### Given instruction
Reproduce every line of the records below word for word, leaving out the pictures.

### Task input

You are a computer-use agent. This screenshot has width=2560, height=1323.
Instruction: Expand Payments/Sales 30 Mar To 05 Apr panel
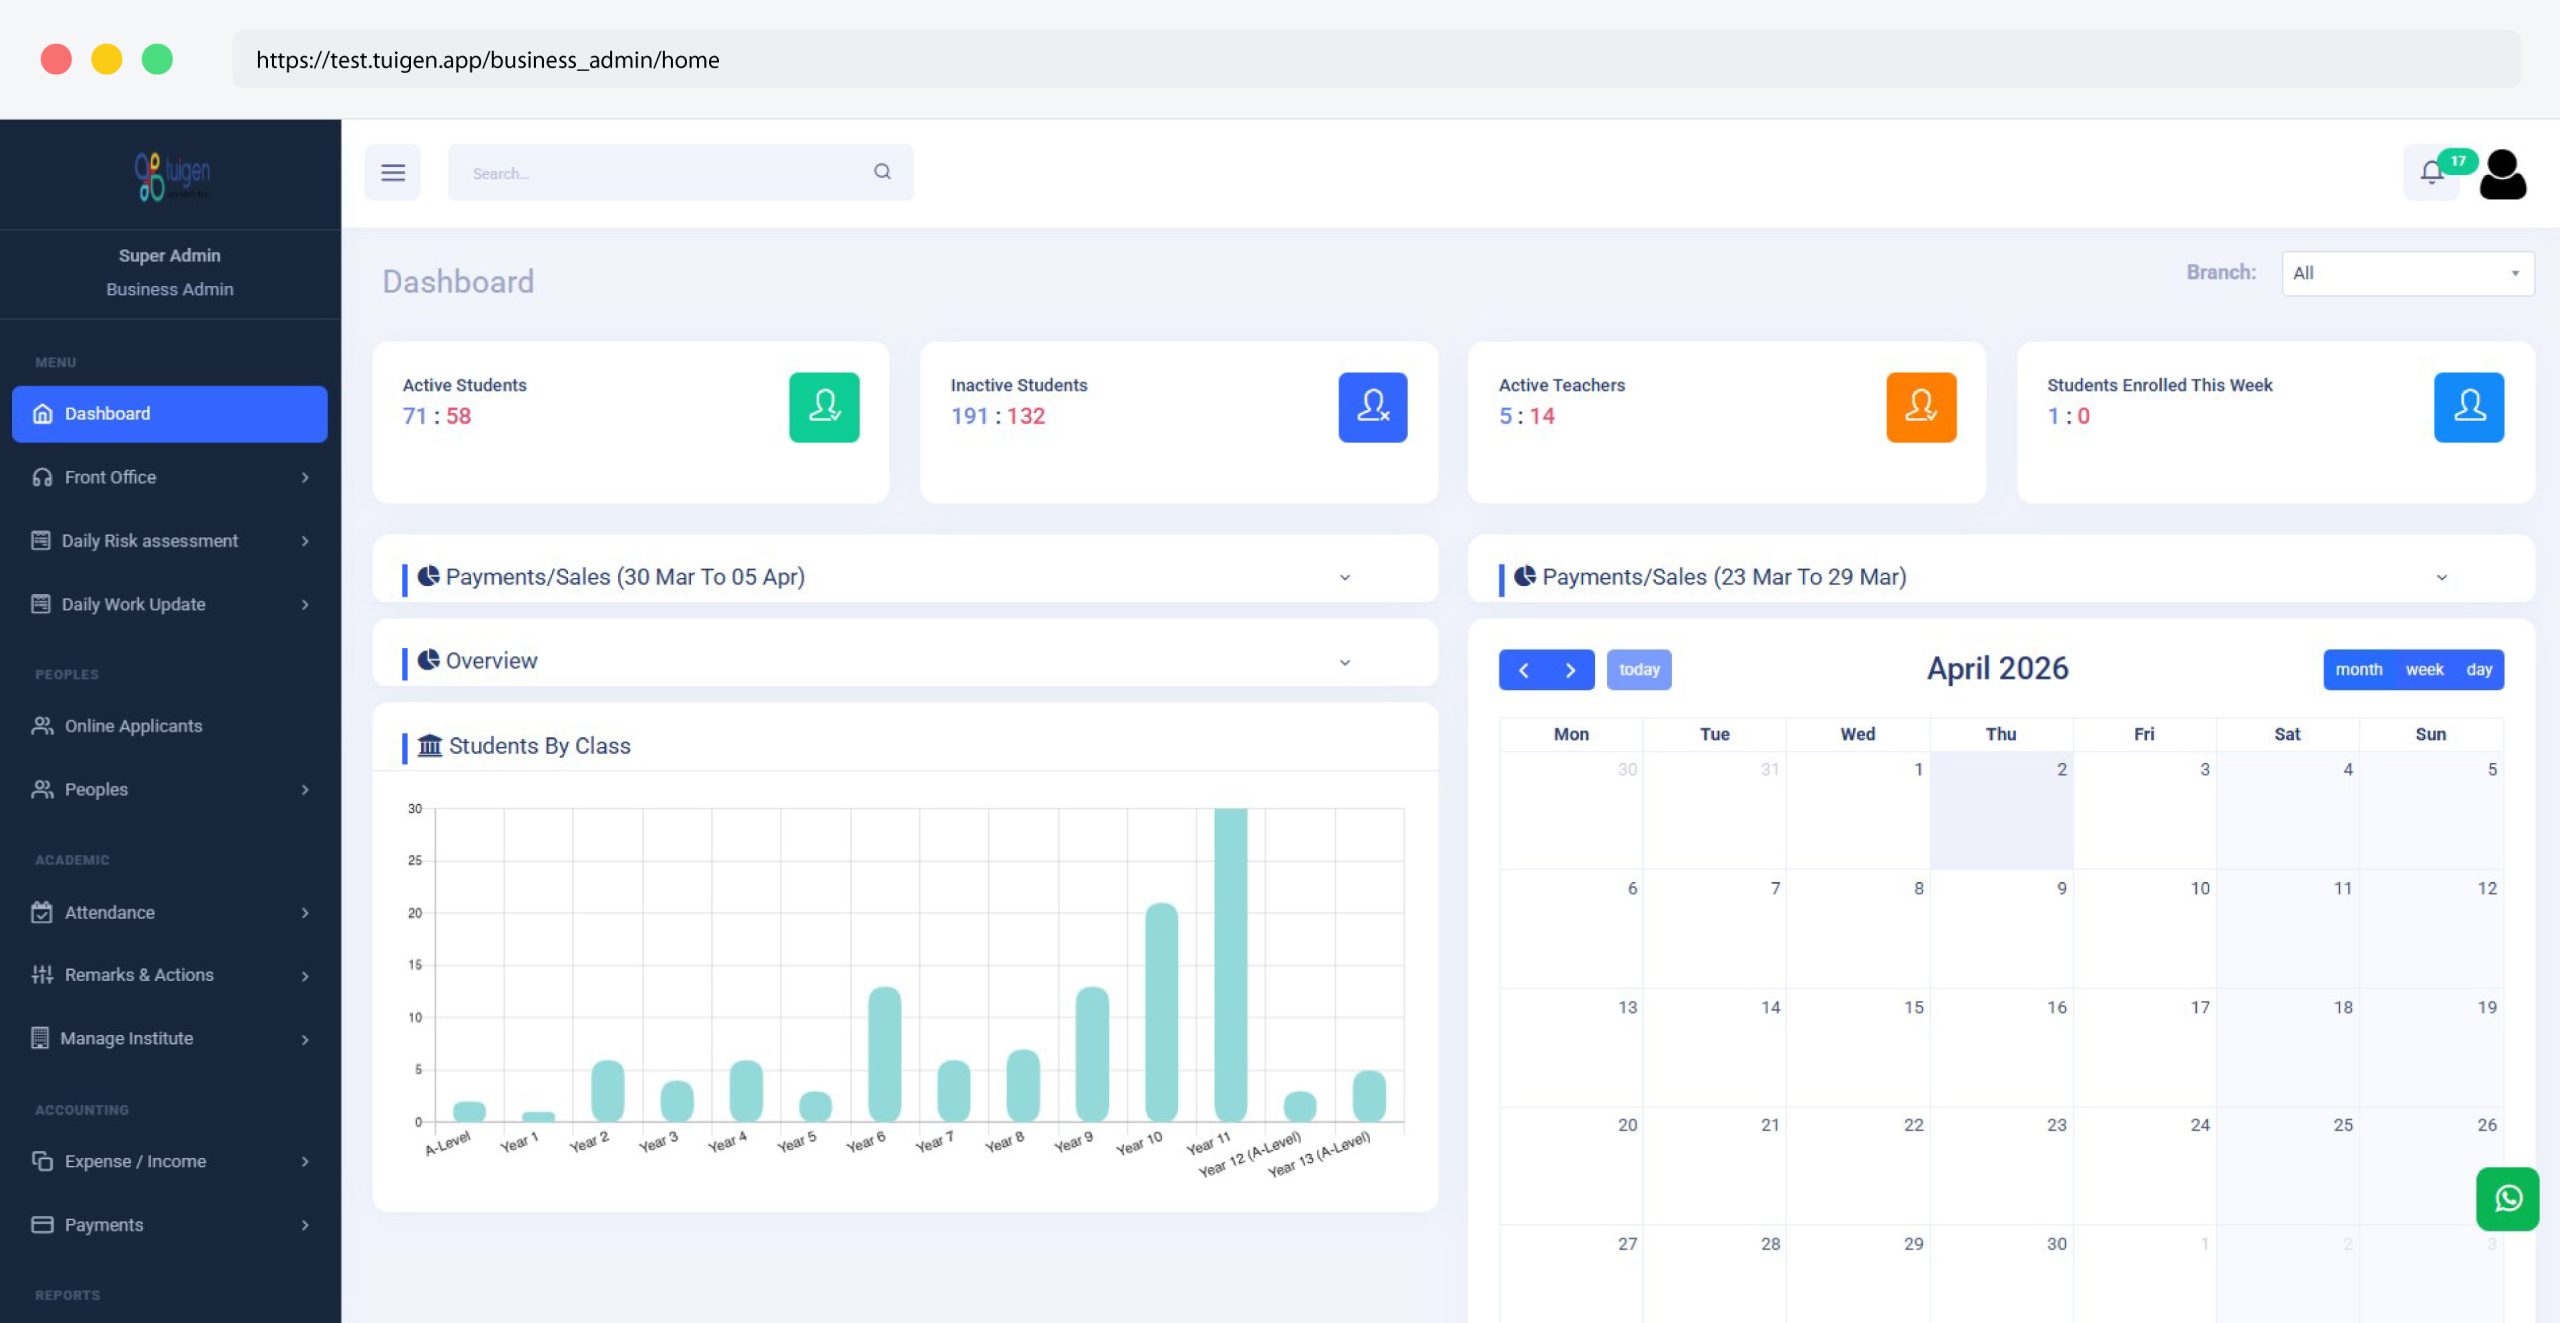click(1345, 577)
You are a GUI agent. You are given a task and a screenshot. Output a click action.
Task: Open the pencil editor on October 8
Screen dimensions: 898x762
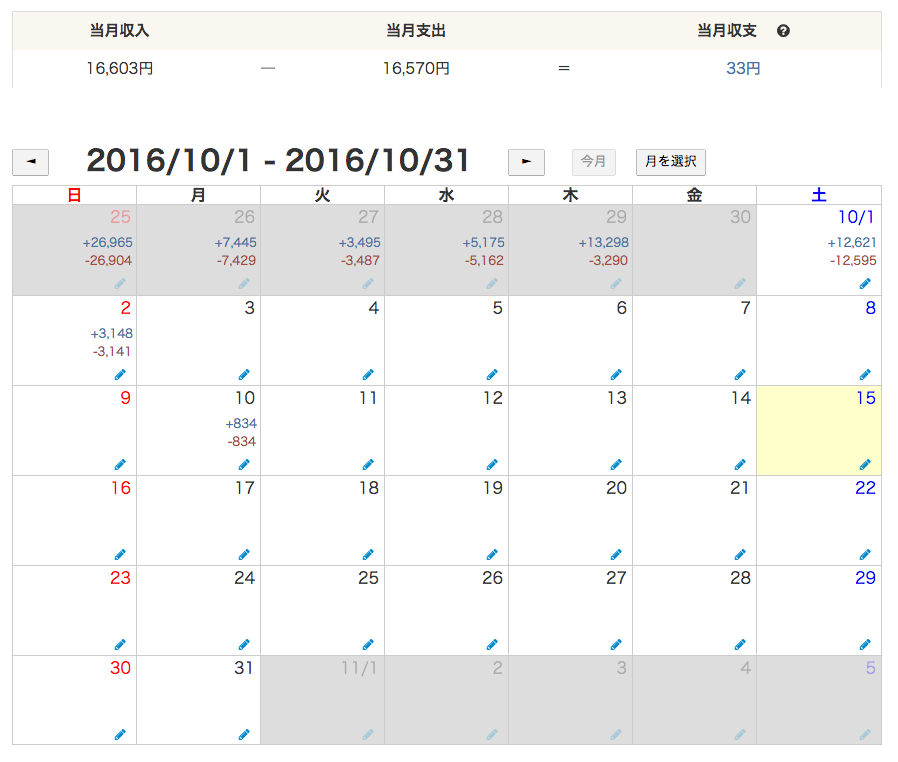click(864, 373)
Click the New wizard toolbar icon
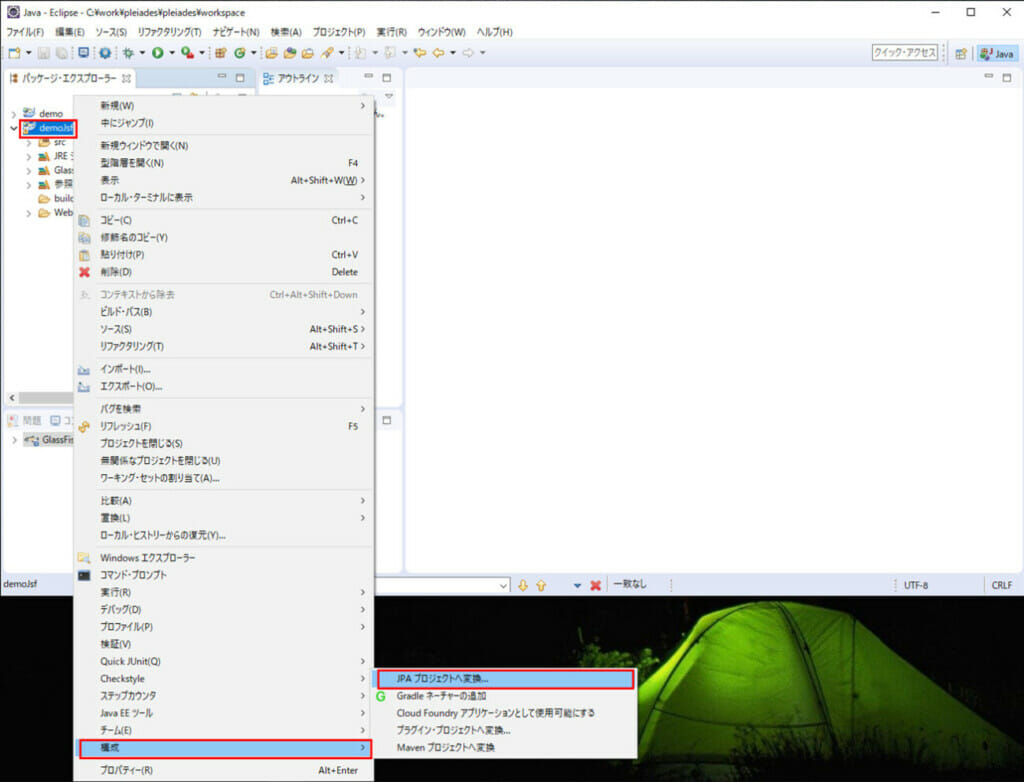The height and width of the screenshot is (782, 1024). click(x=15, y=53)
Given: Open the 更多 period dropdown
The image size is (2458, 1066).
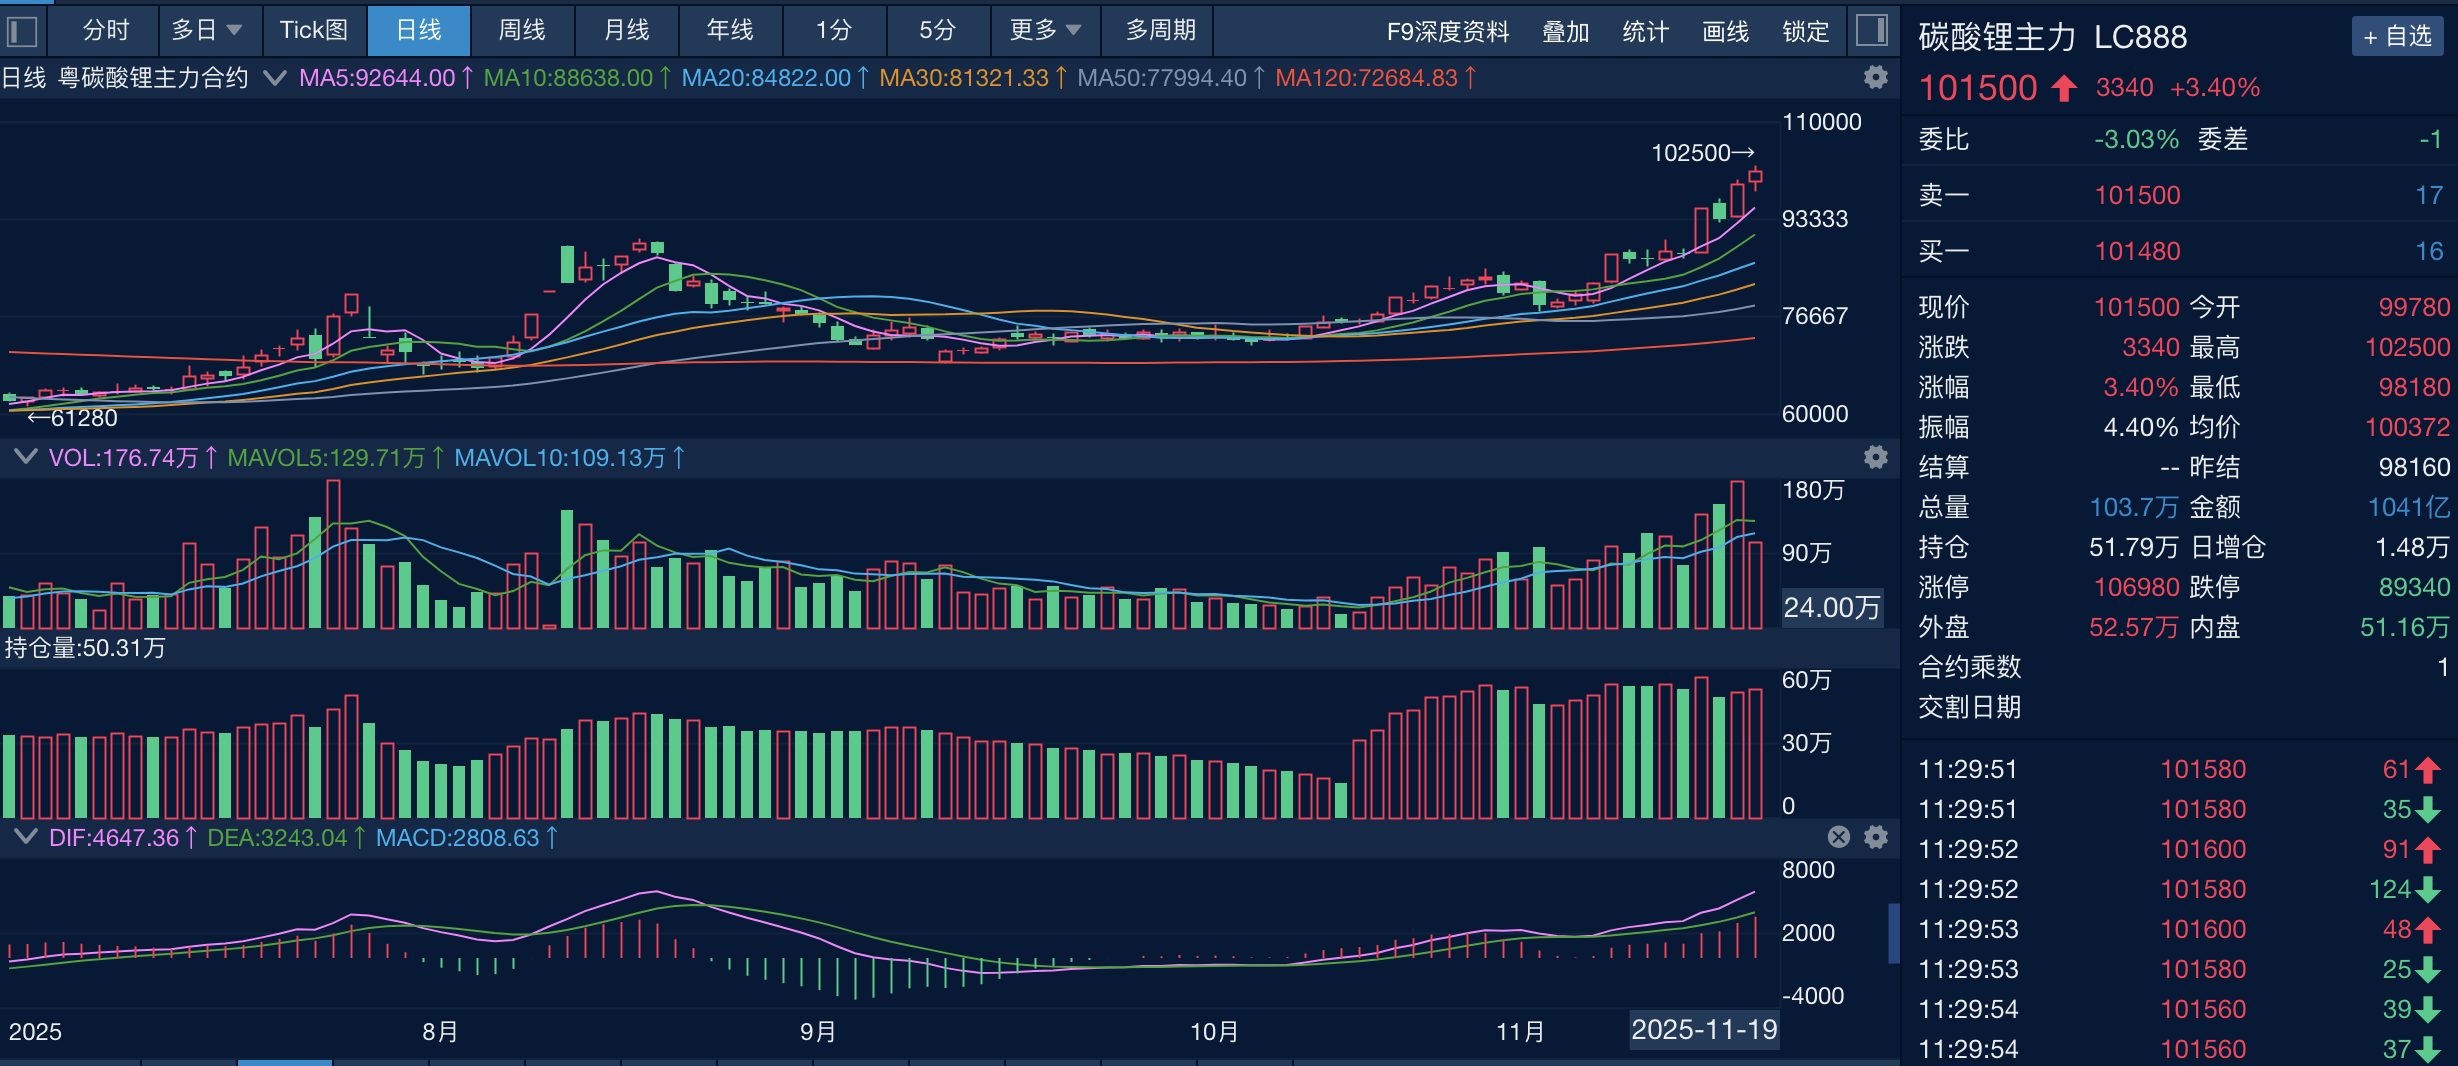Looking at the screenshot, I should [1043, 31].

### Result
You are a computer-use agent. This screenshot has width=2560, height=1323.
Instruction: Expand Payments/Sales 30 Mar To 05 Apr panel
click(1345, 577)
You are a GUI agent. You are given a task and a screenshot. Output a click action.
Task: Open the pencil editor on October 8
Screen dimensions: 898x762
click(864, 373)
Click the New wizard toolbar icon
The height and width of the screenshot is (782, 1024). click(x=15, y=53)
Given: Open the 更多 period dropdown
The image size is (2458, 1066).
Looking at the screenshot, I should [1043, 31].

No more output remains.